Crossing the Species Divide: Transfer Learning from Speech to Animal Sounds
Jules Cauzinille, Marius Miron, Olivier Pietquin, Masato Hagiwara, Ricard Marxer, Arnaud Rey, Benoit Favre
TL;DR
This work investigates whether self-supervised speech models can transfer to bioacoustic tasks across diverse species. It evaluates HuBERT, WavLM, and XEUS using linear probing and time-aware downstream setups on the BEANS benchmark, examining effects of noise, time information, and frequency range. The findings show that speech-based representations can achieve competitive bioacoustic performance, with noise-robust pretraining and temporal attention aiding transfer, while simple linear probes often outperform more complex recurrent models.

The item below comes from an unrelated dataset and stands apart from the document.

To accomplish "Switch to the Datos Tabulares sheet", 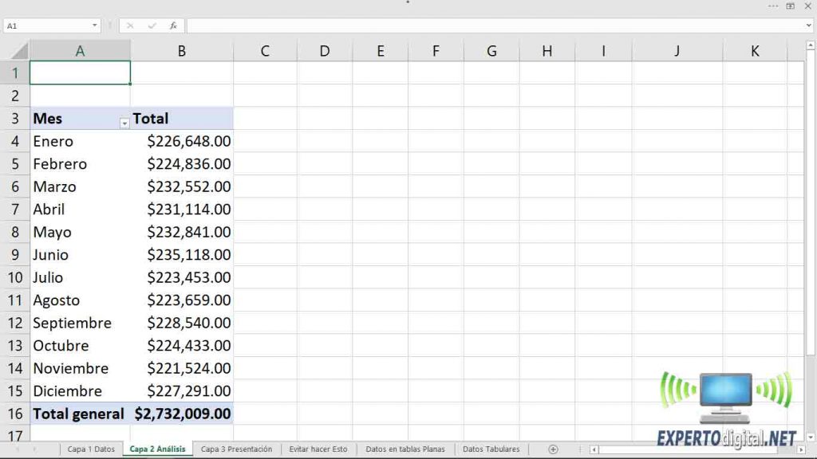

The study underscores the potential of speech-founded foundation models for data-limited bioacoustic research and outlines directions for future domain-tailored pretraining and evaluation.
Abstract
Self-supervised speech models have demonstrated impressive performance in speech processing, but their effectiveness on non-speech data remains underexplored. We study the transfer learning capabilities of such models on bioacoustic detection and classification tasks. We show that models such as HuBERT, WavLM, and XEUS can generate rich latent representations of animal sounds across taxa. We analyze the models properties with linear probing on time-averaged representations. We then extend the approach to account for the effect of time-wise information with other downstream architectures. Finally, we study the implication of frequency range and noise on performance. Notably, our results are competitive with fine-tuned bioacoustic pre-trained models and show the impact of noise-robust pre-training setups. These findings highlight the potential of speech-based self-supervised learning as an efficient framework for advancing bioacoustic research.